Фидий зашел так далеко, что временно согласился, что природа во многих случаях может приблизиться к идеалу, но в Палладе-Аспазии Фидий имел перед глазами не только одну природу: то, что он видел, было соединением мимического искусства и прелести манер, Аспазия придавала естественной материи своей красоты столь же определенную печать, как Фидий своим созданиям из мрамора.
Воспользовавшись тем, что он видел в Аспазии, Фидию удалось представить мудрость в очаровательном, всепобеждающем образе красоты.
Уже Алкаменесу удалось достигнуть нового и чудесного, когда он мог черпать из живого источника красоты Аспазии — Фидий исполнил ту же задачу, но его создание, как создание великого мастера, было несравненно.
Превращенная Фидием в Палладу, Аспазия была Аспазией, но поднятой до чистых сверхчеловеческих вершин, так что она казалась в одно и тоже время идеалом и воплотившейся мечтой благородной души художника.
Когда Сократ увидел это новое произведение, он сказал:
— У этого образа прелестная Аспазия может научиться от Фидия столь же многому, как Фидий научился от прелестной Аспазии.

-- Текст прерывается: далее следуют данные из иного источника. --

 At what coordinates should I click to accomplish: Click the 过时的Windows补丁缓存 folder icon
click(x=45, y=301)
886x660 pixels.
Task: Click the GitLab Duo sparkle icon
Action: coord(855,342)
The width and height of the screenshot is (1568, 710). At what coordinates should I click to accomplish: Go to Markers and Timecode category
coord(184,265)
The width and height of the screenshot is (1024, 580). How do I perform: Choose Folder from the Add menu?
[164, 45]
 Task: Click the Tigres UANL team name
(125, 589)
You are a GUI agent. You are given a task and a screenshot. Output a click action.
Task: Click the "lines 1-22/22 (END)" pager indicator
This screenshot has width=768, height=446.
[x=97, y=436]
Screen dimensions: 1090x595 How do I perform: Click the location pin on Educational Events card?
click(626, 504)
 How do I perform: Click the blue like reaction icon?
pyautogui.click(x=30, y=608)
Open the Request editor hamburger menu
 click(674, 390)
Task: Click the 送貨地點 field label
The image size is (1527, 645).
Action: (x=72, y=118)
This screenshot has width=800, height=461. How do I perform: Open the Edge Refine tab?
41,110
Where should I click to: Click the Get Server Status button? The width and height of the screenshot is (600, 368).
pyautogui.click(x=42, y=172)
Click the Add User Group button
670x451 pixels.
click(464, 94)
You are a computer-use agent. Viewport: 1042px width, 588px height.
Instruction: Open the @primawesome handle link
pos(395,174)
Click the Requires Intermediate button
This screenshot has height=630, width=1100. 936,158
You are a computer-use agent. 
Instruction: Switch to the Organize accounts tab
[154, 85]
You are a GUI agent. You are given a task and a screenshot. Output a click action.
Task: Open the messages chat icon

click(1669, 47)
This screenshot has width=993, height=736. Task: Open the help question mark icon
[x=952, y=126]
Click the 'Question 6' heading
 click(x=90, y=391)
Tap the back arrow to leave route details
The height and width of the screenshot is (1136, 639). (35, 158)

Странная вещь, что похвалы, которыми осыпали афиняне Фидия по поводу его лемносской Паллады, раздражали и сердили его; он неохотно даже говорил о ней. Он любил это произведение менее может быть потому, что создал его не вполне один, создал как бы с бессознательным неудовольствием, как нечто навязанное ему извне и как будто желал этим созданием отделаться от постороннего очарования, завладевшего им.
Еще молчаливее и серьезнее, чем когда-либо, погрузился Фидий в новые труды и снова сделался самим собой. Он избегал Аспазии, почти не виделся с Периклом и однажды тихо и тайно оставил Афины, чтобы осуществить великие идеи своей души в общем и святом для всех греков месте, у подножия Олимпа.